=== What you will do ===
Swap "Screen dimensions" for "Display size" in the records from the line with "Screen dimensions: 702x935 Task: Click the yellow" to the line with "click(x=192, y=320)", and write out those lines again with nothing else changed. Leave the pictures out.

=== Records to use ===
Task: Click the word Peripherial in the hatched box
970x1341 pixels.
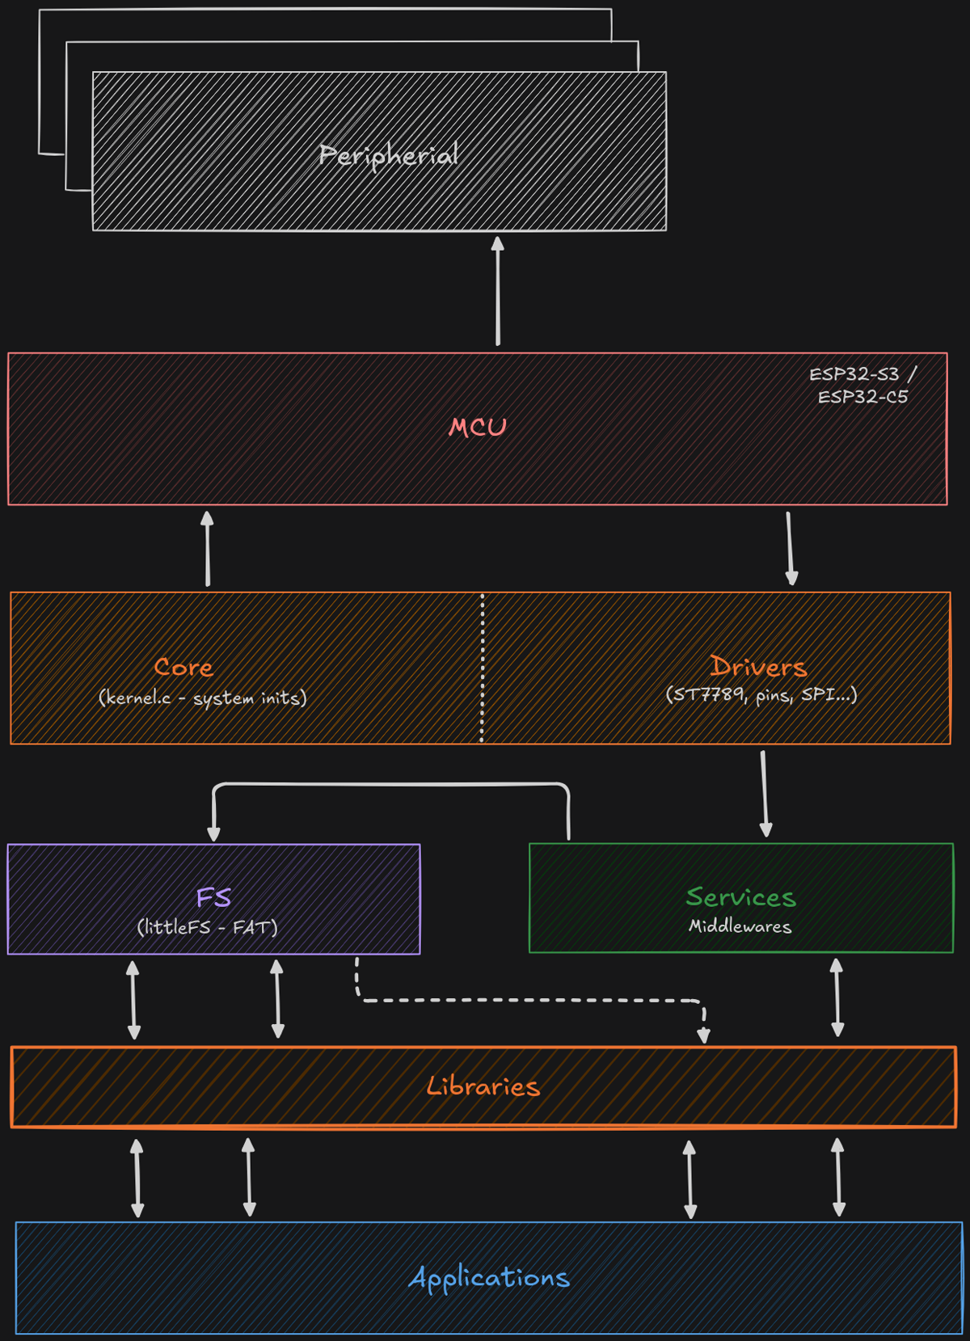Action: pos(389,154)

---

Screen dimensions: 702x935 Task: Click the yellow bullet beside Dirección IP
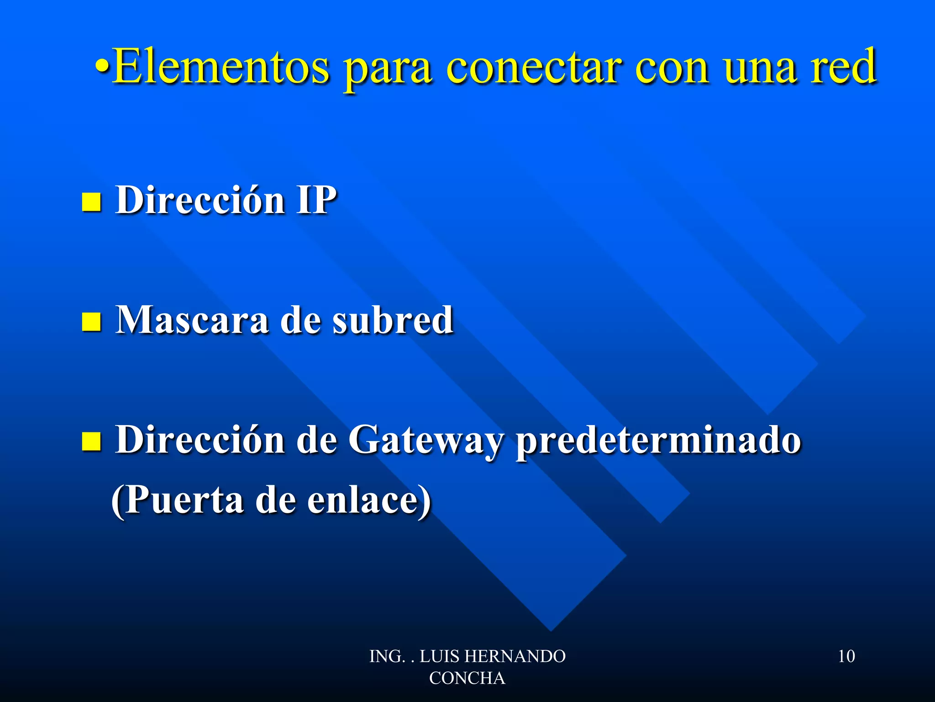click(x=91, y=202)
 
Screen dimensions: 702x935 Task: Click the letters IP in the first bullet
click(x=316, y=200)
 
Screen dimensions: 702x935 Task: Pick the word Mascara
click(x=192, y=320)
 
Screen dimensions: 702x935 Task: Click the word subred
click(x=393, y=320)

---

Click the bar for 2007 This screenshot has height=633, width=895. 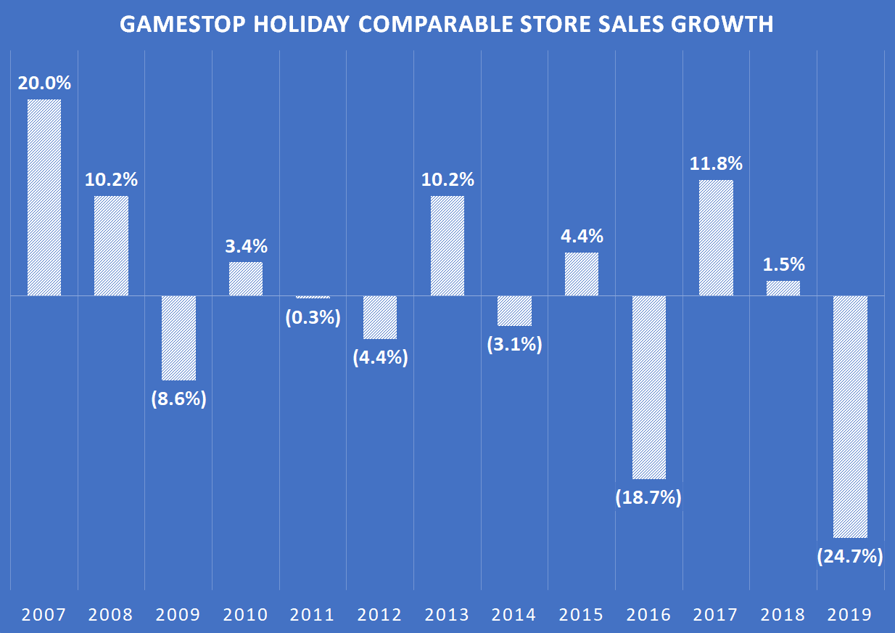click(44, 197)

=== Expected answer ===
Display size: 702x935 Task: Click the yellow bullet beside Dirección IP
click(x=91, y=202)
 
Display size: 702x935 Task: Click the letters IP in the first bullet
click(x=316, y=200)
 
Display size: 702x935 Task: Pick the word Mascara
click(x=192, y=320)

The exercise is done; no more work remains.